Operator: Our final question comes from the line of Joe Pantginis with H.C. Wainwright.

Lander Gorrono: This is Lander on for Joe. Thanks for taking our questions. So, just to follow up with the pain program and regarding additional progress data anticipated soon, do you expect pilavapadin to have a differential effect in the stratification analysis based on background therapy? And if so, would these observations change the design of the upcoming registration and Phase 3 studies? Thank you.

Mike Exton: I think what we can say, and I think we’ve already communicated, is we see a benefit whether or not the patient is on an underlying DPNP medication. Again, the sample sizes, and I think we’ve had some of these conversations, so I apologize if I’m being redundant, but there were only 30% or 50% of 100 patients in each one of the trials. So, I wouldn’t want to over-interpret the data of whether it’s better with or without an underlying DPNP medication. And as a reminder, about 90% of the patients were on gabapentin. So that is the most widely used agent. I think what we’ve already published on and we presented previously on progress as well as relief is that we’re seeing a benefit regardless of whether they’re on an underlying DPNP medication, which is not surprising because they have different mechanisms of action, and it’s not surprising you will get added a benefit whether or not they’re on a DPNP medication.

Operator: Thank you. I would now like to turn the call back over to Mike Exton for closing remarks.

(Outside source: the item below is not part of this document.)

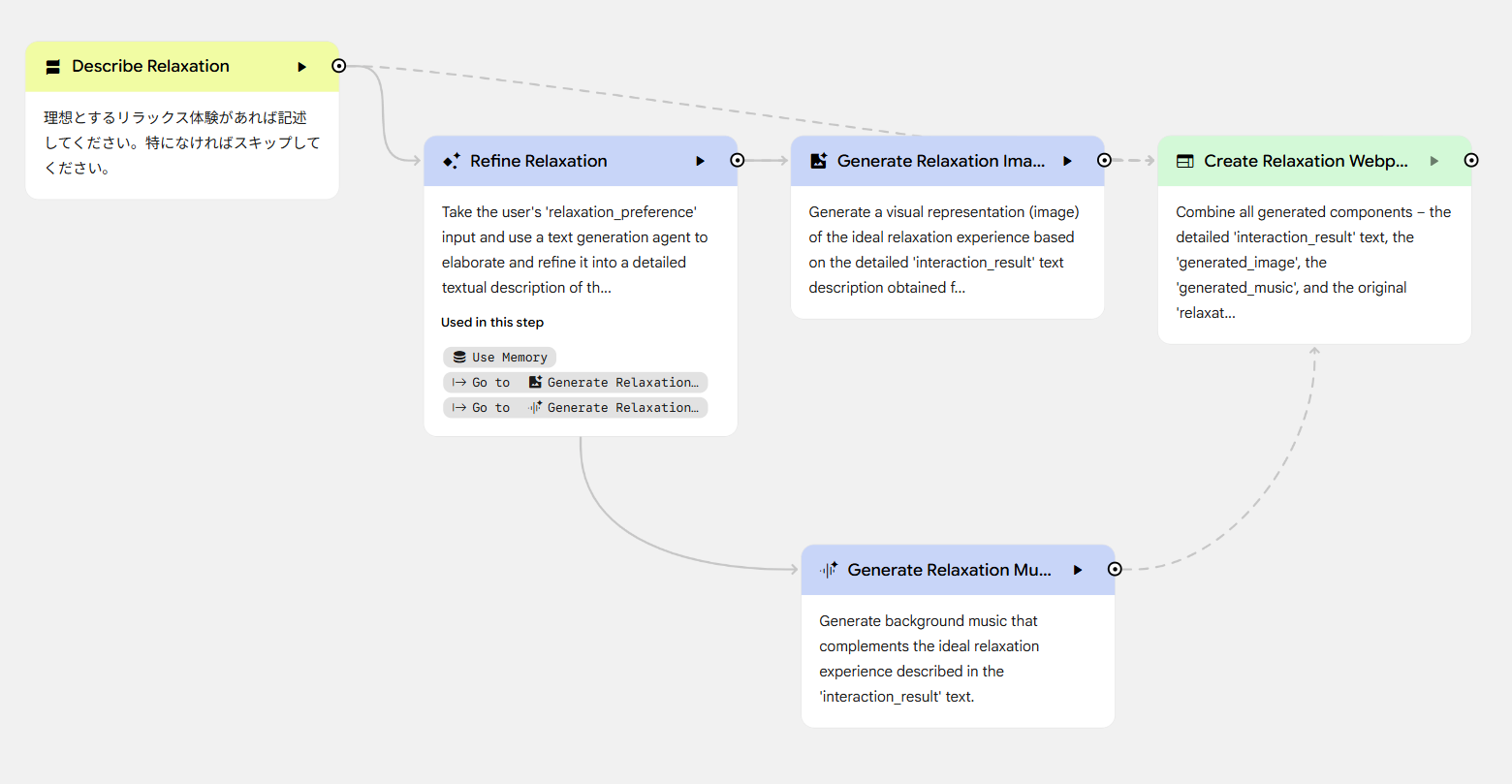This screenshot has height=784, width=1512.
Task: Click output port of Generate Relaxation Image node
Action: [x=1104, y=161]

Mike Exton: Thanks very much, and thanks for the questions, guys. Always very engaging. So, that wraps up our Q1 earnings call. It’s been a busy and productive quarter for us and a lot more to do in quarter two and throughout the year. We’ve got a lot of important catalysts coming up for the rest of the year, and look forward to updating you as the year progresses. So, thanks very much for your time, and we’ll speak to you soon.

Operator: This concludes today’s conference call. Thank you for your participation. You may now disconnect.